Assume that $C(\mu ,\sigma )$ is the Cauchy distribution with location $\mu \in \mathbb{R}$ and scale $\sigma >0$ and the density function of $C(\mu ,\sigma)$ is $p(x;(\mu ,\sigma))=\frac{\sigma}{\pi}\frac{1}{(x-\mu)^2 +\sigma^2}$, $x\in \mathbb{R}$. If $\displaystyle\lim_{R\to \infty}\sup_{|z|=R}|f(z)|=0$ and $\displaystyle\lim_{\epsilon \to 0}\epsilon \sup_{|z-a|=\epsilon}|f(z)|=0$, then how can I show using Cauchy integral formula that $\mathbb E[f(X)]=f(\mu +i\sigma)$, when $X$ is a random variable with Cauchy distribution and $f$ is an injective holomorphic function. Thanks in advance.

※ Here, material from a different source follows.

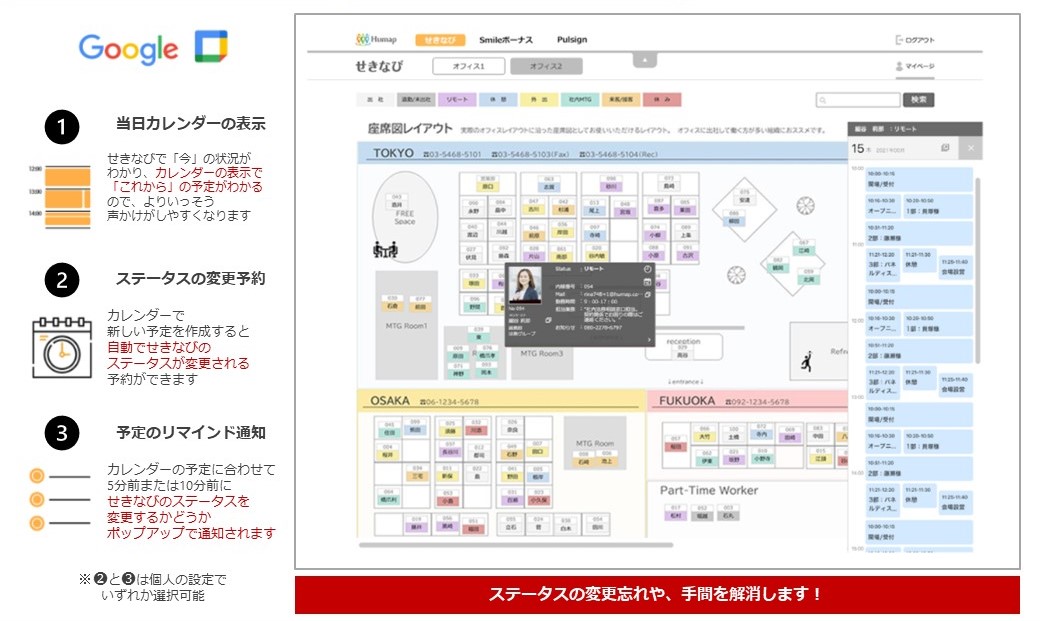Toggle the 休み status filter
The width and height of the screenshot is (1040, 621).
pyautogui.click(x=661, y=100)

My try: Cauchy integral formula is: $f(z_0)=\frac{1}{2\pi i}\int_C \frac{f(z)}{z-z_0}dz$. By definition, we have $$\begin{split} \mathbb E[f(X)]&=\int f(x)\Big( \frac{\sigma}{\pi}\frac{1}{(x-\mu)^2 +\sigma^2}\Big)dx\\ &=\frac{\sigma}{\pi}\int \frac{f(x)}{(x-\mu)^2 +\sigma^2}dx\\ &=\frac{\sigma}{\pi}\int \frac{f(x)}{(x-\mu-i\sigma)(x-\mu+i\sigma)}dx\\ &=\frac{1}{2\pi i}\int \frac{f(x)}{(x-\mu-i\sigma)}dx-\frac{1}{2\pi i}\int \frac{f(x)}{(x-\mu+i\sigma)}dx\\ &=f(\mu +i\sigma)-f(\mu -i\sigma) \end{split}$$
The paper
'Which functions preserve Cauchy laws?' Proc. Amer. Math. Soc. Volume 67, 277-286. Letac, G. (1977)
does not contain exactly the answer to your question but it should be of interest.